With pictures omitted, copy exactly the lines from the one containing "This screenshot has height=819, width=1456." through the end of the records below.

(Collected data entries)
*****
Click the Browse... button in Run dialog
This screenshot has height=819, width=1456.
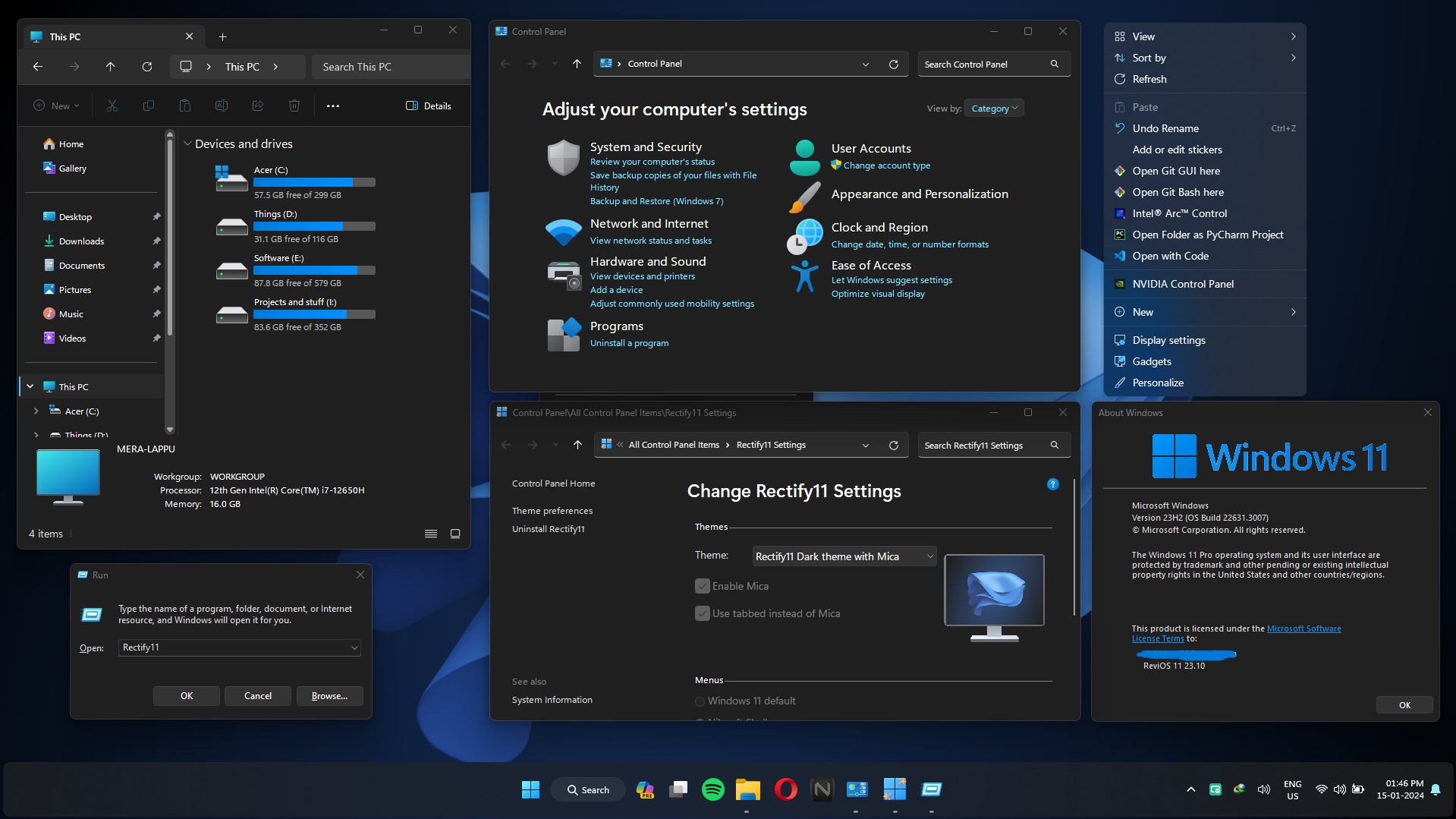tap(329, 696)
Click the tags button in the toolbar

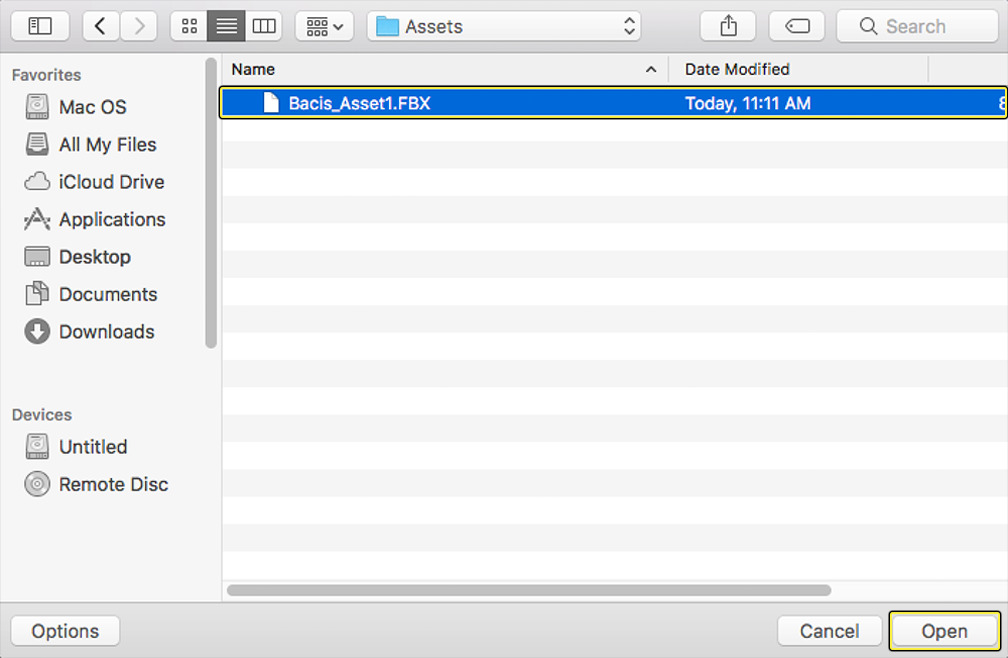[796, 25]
*****
**Written response**:
This screenshot has height=819, width=1456.
tap(329, 696)
Click the tags button in the toolbar

[796, 25]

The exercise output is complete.